**Supplied data:**
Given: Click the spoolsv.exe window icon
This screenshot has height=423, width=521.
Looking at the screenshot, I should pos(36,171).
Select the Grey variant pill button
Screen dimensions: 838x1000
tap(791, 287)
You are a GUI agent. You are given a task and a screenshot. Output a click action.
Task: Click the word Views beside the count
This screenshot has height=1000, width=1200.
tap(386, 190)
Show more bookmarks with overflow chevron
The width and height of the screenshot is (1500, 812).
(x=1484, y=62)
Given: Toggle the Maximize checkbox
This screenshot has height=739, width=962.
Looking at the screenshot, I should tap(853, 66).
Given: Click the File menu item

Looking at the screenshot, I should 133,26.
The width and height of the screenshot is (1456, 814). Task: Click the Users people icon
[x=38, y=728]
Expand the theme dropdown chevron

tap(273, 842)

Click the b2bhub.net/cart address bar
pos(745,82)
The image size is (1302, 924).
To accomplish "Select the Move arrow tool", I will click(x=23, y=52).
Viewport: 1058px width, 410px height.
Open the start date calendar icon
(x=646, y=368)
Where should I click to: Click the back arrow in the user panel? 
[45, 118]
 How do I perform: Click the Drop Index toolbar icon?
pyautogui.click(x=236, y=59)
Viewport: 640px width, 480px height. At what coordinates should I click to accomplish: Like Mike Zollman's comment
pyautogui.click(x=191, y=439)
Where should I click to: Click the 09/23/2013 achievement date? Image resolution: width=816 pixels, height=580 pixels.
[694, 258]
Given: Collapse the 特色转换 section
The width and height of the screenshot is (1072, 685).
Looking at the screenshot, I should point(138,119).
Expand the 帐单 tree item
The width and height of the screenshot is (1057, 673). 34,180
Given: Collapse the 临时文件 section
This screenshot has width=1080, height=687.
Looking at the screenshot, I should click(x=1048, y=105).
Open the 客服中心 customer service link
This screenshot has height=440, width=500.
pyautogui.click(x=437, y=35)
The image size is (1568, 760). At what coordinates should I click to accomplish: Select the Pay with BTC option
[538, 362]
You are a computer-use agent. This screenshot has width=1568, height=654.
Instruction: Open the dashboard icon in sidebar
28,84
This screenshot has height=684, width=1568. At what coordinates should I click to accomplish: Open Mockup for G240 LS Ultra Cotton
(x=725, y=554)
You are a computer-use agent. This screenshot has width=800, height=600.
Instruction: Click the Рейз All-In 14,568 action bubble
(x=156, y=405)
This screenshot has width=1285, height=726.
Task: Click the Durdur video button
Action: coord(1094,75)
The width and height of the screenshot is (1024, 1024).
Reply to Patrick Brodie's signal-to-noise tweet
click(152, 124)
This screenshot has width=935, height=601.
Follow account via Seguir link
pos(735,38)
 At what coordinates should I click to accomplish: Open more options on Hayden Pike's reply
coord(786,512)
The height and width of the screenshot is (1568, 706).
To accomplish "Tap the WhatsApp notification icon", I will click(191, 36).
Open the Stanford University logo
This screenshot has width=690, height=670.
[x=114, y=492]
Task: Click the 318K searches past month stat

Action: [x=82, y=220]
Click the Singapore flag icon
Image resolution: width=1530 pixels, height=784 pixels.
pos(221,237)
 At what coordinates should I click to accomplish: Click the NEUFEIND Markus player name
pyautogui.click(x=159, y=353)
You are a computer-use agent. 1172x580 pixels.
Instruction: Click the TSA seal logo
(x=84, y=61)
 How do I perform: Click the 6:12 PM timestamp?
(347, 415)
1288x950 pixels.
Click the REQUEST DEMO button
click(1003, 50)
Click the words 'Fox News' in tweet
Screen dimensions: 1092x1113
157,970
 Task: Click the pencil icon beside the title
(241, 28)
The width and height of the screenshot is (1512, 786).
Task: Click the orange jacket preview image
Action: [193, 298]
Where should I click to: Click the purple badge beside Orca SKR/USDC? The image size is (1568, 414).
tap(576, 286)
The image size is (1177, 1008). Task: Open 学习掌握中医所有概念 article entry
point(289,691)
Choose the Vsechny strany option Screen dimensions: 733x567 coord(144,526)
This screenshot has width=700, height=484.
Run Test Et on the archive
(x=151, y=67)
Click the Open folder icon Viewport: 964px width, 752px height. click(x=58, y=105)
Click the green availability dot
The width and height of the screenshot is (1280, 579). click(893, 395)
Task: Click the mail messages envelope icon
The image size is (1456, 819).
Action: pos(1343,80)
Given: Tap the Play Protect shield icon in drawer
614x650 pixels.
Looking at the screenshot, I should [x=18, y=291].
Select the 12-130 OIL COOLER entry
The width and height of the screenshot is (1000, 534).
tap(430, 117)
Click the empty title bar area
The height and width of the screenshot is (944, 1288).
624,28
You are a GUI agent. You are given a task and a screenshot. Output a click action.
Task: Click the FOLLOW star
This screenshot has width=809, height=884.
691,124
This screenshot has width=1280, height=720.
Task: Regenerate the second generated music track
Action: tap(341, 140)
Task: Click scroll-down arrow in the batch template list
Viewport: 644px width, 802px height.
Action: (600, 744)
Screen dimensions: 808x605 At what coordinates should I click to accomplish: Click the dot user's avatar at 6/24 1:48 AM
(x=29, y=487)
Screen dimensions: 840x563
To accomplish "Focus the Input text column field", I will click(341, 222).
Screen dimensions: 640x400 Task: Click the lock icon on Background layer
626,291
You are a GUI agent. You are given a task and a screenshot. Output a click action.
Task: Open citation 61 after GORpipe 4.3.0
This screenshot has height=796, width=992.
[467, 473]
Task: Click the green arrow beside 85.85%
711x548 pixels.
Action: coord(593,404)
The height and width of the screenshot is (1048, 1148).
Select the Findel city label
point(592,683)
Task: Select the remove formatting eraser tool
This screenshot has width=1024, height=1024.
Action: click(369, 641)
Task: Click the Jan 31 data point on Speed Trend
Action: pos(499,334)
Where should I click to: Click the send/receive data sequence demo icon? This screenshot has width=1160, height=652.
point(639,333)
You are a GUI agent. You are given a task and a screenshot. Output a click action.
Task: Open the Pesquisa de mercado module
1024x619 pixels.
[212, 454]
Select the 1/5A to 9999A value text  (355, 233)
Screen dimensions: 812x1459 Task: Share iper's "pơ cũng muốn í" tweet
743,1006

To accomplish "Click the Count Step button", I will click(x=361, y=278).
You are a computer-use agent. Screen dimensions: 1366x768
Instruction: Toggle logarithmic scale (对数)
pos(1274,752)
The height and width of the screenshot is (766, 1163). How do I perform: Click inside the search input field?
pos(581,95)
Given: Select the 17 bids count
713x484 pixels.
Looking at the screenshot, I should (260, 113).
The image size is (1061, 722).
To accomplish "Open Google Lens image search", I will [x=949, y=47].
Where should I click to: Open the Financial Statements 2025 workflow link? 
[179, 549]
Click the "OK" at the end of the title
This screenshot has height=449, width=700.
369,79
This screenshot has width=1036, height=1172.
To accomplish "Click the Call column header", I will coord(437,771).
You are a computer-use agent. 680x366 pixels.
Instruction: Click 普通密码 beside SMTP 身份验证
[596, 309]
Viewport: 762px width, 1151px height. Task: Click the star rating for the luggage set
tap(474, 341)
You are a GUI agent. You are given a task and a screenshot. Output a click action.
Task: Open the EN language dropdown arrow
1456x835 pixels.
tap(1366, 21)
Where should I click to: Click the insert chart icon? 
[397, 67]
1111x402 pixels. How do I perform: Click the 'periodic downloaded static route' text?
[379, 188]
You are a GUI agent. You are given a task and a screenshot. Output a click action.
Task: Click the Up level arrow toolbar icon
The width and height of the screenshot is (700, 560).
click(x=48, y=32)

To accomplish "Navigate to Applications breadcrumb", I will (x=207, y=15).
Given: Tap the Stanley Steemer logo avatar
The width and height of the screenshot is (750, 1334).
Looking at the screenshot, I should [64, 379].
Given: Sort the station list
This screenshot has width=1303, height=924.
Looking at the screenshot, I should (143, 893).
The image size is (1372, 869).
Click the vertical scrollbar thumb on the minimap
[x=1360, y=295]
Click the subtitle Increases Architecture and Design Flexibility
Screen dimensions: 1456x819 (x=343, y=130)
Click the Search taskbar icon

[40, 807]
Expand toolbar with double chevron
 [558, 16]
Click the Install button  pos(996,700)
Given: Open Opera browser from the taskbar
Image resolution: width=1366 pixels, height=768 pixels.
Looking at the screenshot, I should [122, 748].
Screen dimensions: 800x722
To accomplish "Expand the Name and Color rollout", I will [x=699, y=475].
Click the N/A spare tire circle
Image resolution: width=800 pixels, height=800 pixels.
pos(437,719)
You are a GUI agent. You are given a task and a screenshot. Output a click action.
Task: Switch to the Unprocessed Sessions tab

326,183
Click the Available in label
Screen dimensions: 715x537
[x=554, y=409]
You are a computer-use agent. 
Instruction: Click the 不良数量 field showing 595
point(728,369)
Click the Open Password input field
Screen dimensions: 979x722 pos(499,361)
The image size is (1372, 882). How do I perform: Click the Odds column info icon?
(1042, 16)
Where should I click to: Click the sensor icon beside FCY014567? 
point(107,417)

**Activity:** In the material above, find the line containing "The image size is (1568, 760)." and the line containing "has width=800, height=600.", then write out exactly those two lines and every line between them, and nothing more.

**Your solution:**
The image size is (1568, 760). At what coordinates should I click to accomplish: Select the Pay with BTC option
[538, 362]
You are a computer-use agent. This screenshot has width=1568, height=654.
Instruction: Open the dashboard icon in sidebar
28,84
This screenshot has height=684, width=1568. At what coordinates should I click to accomplish: Open Mockup for G240 LS Ultra Cotton
(x=725, y=554)
You are a computer-use agent. This screenshot has width=800, height=600.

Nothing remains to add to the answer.